-- PASSAGE FOR REVIEW follows --

Monday 12 October 2020

Virtual model railway exhibitions

It was with great delight that I received an email reminder about a UK virtual model railway exhibition -  the Great Electric Train Show on this week 9-16 October. The exhibition is organised by Key Model World, the publisher of Hornby Magazine and Airfix Model World. You can see that the website format for the virtual exhibition and the two magazines share a common look and feel.


The exhibition website says: "New features will be going live here throughout the weekend (just passed) offering you model railway inspiration, demonstrations, the latest news, quizzes and more at your finger tips. We hope you enjoy the show!"

The layout videos I have watched so far are superb and really showcase both the layouts and the videography. The videos were mainly done by Key Model World, including commentary. Having a professional video library of layouts from or for Hornby Magazine obviously makes a huge difference to the visual experience compared to what one might commonly see on Youtube where the video quality ranges immensely, depending on the equipment, lighting, and skills of the Youtuber.

-- PASSAGE FOR REVIEW concluded --
-- EXTRACTED RECORDS follows --

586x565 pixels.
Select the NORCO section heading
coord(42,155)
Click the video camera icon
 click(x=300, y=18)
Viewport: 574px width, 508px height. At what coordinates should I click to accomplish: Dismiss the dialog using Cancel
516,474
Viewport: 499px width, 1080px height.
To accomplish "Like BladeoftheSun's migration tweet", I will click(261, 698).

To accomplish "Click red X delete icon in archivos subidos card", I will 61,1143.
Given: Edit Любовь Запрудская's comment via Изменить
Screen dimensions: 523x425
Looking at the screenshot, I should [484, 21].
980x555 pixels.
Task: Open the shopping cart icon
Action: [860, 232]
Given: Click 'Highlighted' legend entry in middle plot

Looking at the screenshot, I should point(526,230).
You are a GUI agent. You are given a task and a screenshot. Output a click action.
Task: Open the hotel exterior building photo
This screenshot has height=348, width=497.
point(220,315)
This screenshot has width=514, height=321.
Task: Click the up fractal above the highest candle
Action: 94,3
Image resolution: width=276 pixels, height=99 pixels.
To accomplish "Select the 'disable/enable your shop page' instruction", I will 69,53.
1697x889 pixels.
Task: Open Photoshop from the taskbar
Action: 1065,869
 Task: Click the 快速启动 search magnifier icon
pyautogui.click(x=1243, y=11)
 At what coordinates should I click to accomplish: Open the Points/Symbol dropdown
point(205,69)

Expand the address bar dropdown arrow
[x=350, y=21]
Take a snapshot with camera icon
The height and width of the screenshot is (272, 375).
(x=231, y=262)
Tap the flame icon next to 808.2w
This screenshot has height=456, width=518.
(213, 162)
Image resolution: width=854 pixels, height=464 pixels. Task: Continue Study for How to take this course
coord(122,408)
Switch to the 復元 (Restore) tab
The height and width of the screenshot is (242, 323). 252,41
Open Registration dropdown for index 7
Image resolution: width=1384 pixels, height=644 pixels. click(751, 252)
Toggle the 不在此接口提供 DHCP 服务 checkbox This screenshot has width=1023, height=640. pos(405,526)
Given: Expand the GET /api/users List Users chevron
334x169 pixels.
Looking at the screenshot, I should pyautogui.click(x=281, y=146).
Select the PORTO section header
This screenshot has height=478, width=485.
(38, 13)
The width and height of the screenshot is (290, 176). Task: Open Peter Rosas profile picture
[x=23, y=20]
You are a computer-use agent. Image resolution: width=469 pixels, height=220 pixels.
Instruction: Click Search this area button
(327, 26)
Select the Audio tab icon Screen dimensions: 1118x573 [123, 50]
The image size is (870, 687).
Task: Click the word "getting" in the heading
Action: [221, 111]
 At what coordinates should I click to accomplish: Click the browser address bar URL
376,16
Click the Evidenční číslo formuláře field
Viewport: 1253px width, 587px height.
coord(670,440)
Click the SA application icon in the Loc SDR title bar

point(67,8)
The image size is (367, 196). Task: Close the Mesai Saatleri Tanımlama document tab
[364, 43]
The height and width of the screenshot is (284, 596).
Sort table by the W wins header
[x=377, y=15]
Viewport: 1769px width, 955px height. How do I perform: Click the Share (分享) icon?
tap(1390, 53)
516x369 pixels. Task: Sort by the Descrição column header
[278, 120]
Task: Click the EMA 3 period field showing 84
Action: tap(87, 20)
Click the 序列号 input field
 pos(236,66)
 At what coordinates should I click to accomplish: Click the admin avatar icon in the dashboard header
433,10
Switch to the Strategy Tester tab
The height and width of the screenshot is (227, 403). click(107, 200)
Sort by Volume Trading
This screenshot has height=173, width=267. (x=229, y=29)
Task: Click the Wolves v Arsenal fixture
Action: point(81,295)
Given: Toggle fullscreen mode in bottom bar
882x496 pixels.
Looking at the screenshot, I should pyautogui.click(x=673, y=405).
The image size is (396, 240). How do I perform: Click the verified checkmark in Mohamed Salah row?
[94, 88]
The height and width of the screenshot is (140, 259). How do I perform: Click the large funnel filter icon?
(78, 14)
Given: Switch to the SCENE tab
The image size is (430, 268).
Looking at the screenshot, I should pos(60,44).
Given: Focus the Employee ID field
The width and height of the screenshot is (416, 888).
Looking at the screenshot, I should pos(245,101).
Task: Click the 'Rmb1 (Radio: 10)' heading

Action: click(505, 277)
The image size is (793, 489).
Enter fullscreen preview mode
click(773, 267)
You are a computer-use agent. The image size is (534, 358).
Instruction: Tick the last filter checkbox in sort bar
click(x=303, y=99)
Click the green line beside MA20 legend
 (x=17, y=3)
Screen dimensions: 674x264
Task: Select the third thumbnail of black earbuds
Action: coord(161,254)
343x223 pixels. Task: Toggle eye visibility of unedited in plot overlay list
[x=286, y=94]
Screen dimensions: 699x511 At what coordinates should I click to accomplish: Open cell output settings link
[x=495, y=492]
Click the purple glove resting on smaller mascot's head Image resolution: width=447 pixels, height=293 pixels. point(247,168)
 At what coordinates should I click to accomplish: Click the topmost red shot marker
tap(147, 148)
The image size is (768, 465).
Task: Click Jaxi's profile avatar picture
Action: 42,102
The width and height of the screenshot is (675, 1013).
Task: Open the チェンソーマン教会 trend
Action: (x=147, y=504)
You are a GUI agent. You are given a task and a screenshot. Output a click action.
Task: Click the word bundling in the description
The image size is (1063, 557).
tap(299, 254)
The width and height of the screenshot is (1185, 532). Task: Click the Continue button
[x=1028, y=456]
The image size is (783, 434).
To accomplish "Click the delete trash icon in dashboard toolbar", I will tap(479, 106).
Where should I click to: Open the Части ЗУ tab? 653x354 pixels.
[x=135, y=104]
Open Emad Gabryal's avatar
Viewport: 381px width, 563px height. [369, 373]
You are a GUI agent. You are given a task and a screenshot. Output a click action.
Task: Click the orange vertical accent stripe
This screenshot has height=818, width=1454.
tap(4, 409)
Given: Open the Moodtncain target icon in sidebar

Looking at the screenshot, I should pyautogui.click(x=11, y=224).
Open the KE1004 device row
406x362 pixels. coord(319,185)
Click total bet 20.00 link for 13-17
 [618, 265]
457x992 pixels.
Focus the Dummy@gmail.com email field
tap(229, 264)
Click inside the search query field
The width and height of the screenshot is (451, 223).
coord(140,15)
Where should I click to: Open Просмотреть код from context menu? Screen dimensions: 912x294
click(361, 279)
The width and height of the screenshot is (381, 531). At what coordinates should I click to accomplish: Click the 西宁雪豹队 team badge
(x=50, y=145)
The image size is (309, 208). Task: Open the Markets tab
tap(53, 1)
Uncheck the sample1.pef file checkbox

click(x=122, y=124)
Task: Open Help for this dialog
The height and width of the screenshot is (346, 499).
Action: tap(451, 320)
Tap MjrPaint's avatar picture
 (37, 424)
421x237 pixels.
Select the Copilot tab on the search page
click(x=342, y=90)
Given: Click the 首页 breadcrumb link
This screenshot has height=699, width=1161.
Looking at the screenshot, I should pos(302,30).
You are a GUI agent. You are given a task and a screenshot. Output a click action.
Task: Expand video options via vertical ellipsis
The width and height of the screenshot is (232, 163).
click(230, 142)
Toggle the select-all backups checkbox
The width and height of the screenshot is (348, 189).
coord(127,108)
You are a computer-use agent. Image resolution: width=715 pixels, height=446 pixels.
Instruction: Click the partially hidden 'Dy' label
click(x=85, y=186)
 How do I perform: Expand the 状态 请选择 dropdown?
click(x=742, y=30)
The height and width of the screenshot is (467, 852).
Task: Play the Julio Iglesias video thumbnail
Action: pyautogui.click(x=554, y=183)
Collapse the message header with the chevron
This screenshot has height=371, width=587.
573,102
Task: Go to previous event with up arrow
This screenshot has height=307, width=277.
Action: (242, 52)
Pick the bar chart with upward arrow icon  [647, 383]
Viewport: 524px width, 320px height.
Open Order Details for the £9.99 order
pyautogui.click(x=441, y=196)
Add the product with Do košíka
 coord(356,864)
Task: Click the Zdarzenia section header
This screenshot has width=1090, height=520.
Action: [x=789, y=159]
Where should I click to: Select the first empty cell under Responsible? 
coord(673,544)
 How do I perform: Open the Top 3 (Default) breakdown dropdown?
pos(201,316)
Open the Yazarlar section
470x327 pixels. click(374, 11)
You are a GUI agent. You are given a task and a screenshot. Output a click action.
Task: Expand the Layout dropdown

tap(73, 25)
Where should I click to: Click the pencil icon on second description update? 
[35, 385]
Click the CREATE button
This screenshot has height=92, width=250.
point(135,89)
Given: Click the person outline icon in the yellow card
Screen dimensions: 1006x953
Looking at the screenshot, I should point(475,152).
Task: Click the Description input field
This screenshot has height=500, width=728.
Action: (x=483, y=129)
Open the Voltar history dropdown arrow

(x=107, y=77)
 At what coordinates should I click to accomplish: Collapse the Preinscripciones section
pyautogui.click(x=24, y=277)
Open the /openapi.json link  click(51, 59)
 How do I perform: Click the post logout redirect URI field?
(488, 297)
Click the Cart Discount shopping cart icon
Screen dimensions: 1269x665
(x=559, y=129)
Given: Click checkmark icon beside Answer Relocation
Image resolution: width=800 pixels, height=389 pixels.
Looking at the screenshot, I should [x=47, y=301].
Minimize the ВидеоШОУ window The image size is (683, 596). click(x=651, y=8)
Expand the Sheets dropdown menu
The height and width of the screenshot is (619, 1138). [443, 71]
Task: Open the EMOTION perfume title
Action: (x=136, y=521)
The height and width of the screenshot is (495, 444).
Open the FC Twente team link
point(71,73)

-- EXTRACTED RECORDS concluded --

▶ _DIRECTIONS FOR THIS TASK_: Continue the blog post about virtual model railway exhibitions from its final sentence.

▶ _RESPONSE FOR THIS EXERCISE_:
Key Model World hopes to have the 2021 Great Electric Train Show back on the ground next year. Naturally, this will depend on the pandemic situation at the time. However, virtual exhibitions are a great reminder that one can still showcase some great layouts and products even if we can't be there in person. And who knows when a return to "normal" exhibition attendance will occur?

Tuesday 6 October 2020

Exhibitions - we miss you!

The Labor Day weekend has passed and there was no Sydney Model Railway Exhibition this year because of Covid-19. Who would have thought that when I last posted on this blog (January 2019 on exhibitions) that we'd all be longing to go to a model railway exhibition...almost anywhere!

All those unanswered questions about model railway exhibitions and whether they have any impact on the future of the hobby seem superfluous now. In one way, by not having model railway exhibitions, the answer to whether we need model railway exhibitions to support and grow the hobby is a resounding YES!  As Joni Mitchell said, "You don't know what you've lost 'til it's gone".

So, as a way to reminisce about model railway exhibitions, I have selected a few layout images from a small back catalogue of photos to share with you. They obviously do not cover all layouts from the exhibition circuit over the years but I hope they can still bring back memories and inspire. To make the image bigger, click photo once with the mouse or tap once on the photo if using a touch screen device.

Photo 1: Sydney Central (N scale)

Photo 2: Smuggler's Cove (O scale narrow gauge)

Photo 3: Arakoola (O scale)

Photo 4: Barcoola (HO scale)

Photo 5: Mile Post 638 (HO scale)

Photo 6: Binalong (HO scale)

Photo 7: Oddwalls (HO scale)

Photo 8: Maryborough (HO scale)

Photo 9: Yendys (HO scale)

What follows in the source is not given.